Petra's eyes stared out of her head drifting and floating around. It was like she couldn't focus her gaze. They were eyes that wandered around the landscape looking for meaning. They weren't the strong eyes of a person that had authority and power. They weren't the cold intellectual eyes of an old dean of a philosophy department. And they weren't the eyes of an angry blue collar worker who never had authority and has worked with his hands all his life. They were a different kind of eyes. A lot of people in New York had them. They weren't the eyes of a person who could take control and make people do what they wanted. They were sad whimsical confused eyes, constantly scouring the landscape for more entertainment.
She had a small Asian body. It was thin and taut with muscle. It was so different than what I was used to. My experiences with the female body consisted of Northern European white girls who were wide and always had a little meat on them. And black girls with loads of muscle. The women I had dated could pick this woman up and smash her. I felt weird walking along with Petra's Asian body… like I was betraying the strong bodies and hard eyes of the women back in Youngstown. I imagined them saying, “Look at Benny, what does he think he's doing walking around with that frail little bitch?”
We stopped in front a bar and Petra said, “Here it is, isn't it great?”
I looked at the bar and said, “It's small.”
“All the bars are small here.”
I threw my cigarette down and we went in.
We went up to the bar. The bartender had a mustache. Petra said, “You look like Freddie Mercury.”
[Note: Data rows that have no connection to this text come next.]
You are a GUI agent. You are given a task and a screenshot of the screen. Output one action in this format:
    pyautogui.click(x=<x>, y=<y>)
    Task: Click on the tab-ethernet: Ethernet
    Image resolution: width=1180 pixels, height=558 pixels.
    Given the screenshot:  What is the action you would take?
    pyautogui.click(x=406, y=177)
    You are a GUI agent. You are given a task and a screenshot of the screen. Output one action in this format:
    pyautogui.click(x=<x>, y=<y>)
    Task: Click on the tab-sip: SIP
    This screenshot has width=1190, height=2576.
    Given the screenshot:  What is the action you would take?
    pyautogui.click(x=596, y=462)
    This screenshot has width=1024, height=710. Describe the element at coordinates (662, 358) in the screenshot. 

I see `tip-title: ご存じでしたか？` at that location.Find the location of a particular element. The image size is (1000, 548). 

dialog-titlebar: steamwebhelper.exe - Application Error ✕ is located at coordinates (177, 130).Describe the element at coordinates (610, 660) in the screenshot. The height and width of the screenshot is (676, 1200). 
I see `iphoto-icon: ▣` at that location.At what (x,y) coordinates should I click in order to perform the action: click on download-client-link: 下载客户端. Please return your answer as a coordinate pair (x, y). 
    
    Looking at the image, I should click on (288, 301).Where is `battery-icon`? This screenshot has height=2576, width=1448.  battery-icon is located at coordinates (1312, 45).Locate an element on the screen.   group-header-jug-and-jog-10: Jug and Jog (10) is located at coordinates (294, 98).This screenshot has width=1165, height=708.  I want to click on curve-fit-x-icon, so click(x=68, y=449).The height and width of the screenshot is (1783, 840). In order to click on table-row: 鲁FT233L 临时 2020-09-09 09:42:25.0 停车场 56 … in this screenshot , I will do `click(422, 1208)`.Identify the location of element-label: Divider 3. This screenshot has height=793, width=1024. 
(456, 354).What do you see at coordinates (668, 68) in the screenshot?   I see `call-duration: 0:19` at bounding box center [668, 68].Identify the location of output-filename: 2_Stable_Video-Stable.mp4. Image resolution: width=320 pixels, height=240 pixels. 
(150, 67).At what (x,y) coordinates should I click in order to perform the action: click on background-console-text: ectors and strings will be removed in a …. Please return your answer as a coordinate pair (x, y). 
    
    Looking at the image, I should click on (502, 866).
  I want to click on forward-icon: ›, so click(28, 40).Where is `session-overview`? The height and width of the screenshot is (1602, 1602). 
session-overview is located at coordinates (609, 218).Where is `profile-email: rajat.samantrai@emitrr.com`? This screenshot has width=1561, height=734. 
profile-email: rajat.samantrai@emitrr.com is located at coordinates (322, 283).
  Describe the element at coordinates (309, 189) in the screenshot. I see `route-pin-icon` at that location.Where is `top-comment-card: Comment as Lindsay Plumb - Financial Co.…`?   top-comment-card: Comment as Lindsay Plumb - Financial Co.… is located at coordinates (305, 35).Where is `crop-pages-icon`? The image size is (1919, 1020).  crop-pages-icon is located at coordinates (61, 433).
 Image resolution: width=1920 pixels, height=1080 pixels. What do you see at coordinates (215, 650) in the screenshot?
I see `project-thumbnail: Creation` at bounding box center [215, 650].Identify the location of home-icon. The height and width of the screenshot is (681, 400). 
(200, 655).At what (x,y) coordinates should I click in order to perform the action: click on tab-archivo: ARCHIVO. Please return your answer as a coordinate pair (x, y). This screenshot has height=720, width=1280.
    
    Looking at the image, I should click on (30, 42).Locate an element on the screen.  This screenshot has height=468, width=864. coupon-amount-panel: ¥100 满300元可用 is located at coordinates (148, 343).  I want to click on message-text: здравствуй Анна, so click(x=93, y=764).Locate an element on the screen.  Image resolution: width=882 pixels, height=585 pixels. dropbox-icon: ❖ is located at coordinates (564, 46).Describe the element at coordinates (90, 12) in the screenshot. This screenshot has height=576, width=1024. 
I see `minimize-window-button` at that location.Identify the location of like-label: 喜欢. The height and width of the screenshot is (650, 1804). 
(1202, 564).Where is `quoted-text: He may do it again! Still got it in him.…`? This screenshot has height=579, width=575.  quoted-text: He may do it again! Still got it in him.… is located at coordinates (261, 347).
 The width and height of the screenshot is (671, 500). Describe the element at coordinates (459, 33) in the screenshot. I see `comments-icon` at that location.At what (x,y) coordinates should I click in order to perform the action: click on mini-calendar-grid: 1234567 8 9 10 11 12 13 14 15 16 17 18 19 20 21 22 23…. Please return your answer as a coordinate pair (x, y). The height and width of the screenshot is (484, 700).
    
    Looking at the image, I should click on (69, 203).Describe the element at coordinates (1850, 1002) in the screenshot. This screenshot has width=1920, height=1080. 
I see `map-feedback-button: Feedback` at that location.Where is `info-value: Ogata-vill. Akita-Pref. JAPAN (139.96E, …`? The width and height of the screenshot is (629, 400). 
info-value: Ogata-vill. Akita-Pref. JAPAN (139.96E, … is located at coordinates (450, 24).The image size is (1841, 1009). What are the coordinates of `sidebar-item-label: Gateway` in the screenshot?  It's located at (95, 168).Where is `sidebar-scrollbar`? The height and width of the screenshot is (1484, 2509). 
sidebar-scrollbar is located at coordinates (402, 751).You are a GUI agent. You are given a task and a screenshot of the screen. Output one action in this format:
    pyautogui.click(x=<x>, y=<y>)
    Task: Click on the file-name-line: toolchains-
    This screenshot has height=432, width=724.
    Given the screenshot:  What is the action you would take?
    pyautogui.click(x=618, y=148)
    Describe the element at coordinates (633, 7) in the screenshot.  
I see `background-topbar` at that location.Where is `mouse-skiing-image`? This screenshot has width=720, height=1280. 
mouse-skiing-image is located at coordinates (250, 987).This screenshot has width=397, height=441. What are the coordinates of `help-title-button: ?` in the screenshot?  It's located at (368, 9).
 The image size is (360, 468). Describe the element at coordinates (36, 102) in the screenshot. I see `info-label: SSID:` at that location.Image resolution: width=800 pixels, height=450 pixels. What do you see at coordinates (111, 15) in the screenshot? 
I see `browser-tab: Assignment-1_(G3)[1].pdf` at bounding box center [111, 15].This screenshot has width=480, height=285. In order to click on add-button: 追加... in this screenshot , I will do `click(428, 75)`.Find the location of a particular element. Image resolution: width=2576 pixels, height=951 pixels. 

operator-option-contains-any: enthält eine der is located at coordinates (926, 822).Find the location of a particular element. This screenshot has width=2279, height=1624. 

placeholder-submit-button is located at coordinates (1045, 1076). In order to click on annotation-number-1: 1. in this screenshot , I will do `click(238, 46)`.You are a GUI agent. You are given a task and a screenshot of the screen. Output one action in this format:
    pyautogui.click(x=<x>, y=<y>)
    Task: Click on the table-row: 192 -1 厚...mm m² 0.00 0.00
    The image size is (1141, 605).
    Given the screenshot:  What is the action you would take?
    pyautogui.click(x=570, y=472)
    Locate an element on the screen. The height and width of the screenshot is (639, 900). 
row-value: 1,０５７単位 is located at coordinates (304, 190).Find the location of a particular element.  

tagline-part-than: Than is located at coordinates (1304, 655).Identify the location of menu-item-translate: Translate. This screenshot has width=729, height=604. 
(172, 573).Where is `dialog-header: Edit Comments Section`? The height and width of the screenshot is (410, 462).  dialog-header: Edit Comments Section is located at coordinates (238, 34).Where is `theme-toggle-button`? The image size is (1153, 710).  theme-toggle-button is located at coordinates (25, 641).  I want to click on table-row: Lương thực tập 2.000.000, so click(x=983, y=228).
The guy was very excited and said, “You think so?”
“Oh, you look really good. Freddie Mercury was awesome.”
He looked really happy. Several of the men had mustaches in the bar.
We got Pabst and sat on a couch.
I said, “Why does everyone have a mustache. Cops have mustaches. Have hipsters become obsessed with cops?”
“No, that's the new hipster apparel.”
“We have beards in Youngstown.”
“Beards are so two years ago.”
“I like beards. I think men look good with beards,” I said honestly.
“No, beards are gone.”
“I don't like men with shaved faces, they look like penises.”
“Yeah, they do. They look like flaccid penises.”
“Like a sad weak penis that can't find a pussy.”
“I don't think they are trying to look attractive with their mustaches.”
“They are hip,” I said.
“The mustache says, 'Look, I'm really trying to look stupid to look cool. Imagine how good I am in bed.'”
“When they give head you can feel hair brushing against the area above your vagina.”
She looks off into the horizon and says, “I don't think I like that. When it’s short, it's all prickly. But if he has a bushy beard, you can't feel it.”
“His mustache is prickly.”
“Yeah, it is.” She patted my knee and said, “Come on, let’s go play video games.”
It was the first time she had really touched me. I felt nervous. There was a woman and she was being nice to me. Every time I ever got into a situation like that. A situation where there is a woman and she is showing signs of possible sex mixed with alcohol I feel like a block of stone walking around all stone-like staring out of my head wondering what the hell I should be doing. I felt like running out of the building down the street calling Tom White on the phone and having him come to get me. Tom would never make me feel nervous. I would go in his apartment and he would give me a glass of water, a pillow, blanket, and place to sleep.